猪肉样品经LC-MS验证为阴性样品，取1.00±0.05 g绞碎猪肉加入2.0 mL 生理盐水，充分振荡均匀，13 000 r/min离心5 min，除去沉淀，取上清液分别添加喹乙醇标准品至终浓度为0、0.000 1、0.001、0.01、0.1、1.0 ng/mL，检测时分别取100 μL样品液用于SERS-LFA试纸测试，且每次测定需重复3次.

3 结果和分析

3.1 材料的表征

AuNPs的尺寸大小对拉曼信号的强度和拉曼免疫探针的稳定性影响颇大.选用54 nm的AuNPs，因为它既适用于试纸条的制备，同时也具有较强的拉曼信号[16].采用TEM和DLS分别对AuNPs的形貌和尺寸进行表征，如图3、4.结果表明，所制备的AuNPs多呈圆形或椭圆形、分散均匀、尺寸约为54 nm.在波长400～800 nm下进行紫外可见光谱扫描，结果显示，AuNPs 和AuNPs-PATP的最大吸收波长均在536 nm左右，相比较，OLA mAb-AuNPs-PATP的最大吸收波长发生了红移，位置在541 nm，因此，说明了OLA mAb已经成功地吸附在了AuNPs-PATP表面(图5).此外，相对于单纯的AuNPs，AuNPs-PATP和OLA mAb-AuNPs-PATP的拉曼光谱在1 078 cm-1和1 588 cm-1处显示出2个很强的PATP的特征峰(图6)，因此可以利用这2个特征峰进行拉曼免疫检测.

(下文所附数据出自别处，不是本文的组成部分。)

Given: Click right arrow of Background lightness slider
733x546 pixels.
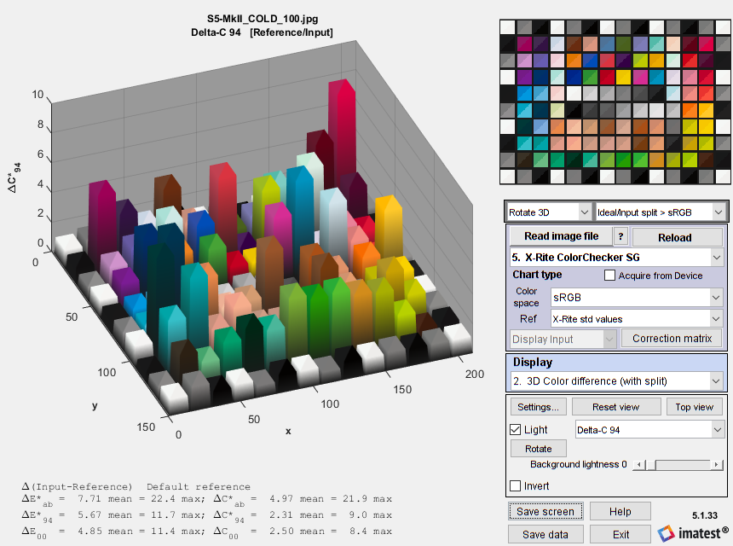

图3 AuNPs的TEM图Fig.3 TEM image of AuNPs

图4 AuNPs的DLS图Fig.4 DLS of AuNPs

图5 AuNPs、AuNPs-PATP 和拉曼免疫探针的紫外光谱图Fig.5 UV-vis spectra of AuNPs、AuNPs-PATP and immunoprobe

图6 AuNPs和拉曼免疫探针的拉曼光谱图Fig.6 Raman spectra of AuNPs and immunoprobe

3.2 试验参数的优化

制备拉曼免疫探针的抗体的添加量、包被抗原的浓度以及在试纸上使用的拉曼免疫探针的使用量对于确定 SERS-LFA 的检测灵敏度至关重要.采用抑制率(B0/B0.1)的大小进行评价，B0和B0.1分别指的是当分析物浓度分别为0和0.1 ng/mL时在试纸条检测线上测得的拉曼光谱在1 078 cm-1峰处的峰值.抑制比值越大，说明该检测的灵敏度越高.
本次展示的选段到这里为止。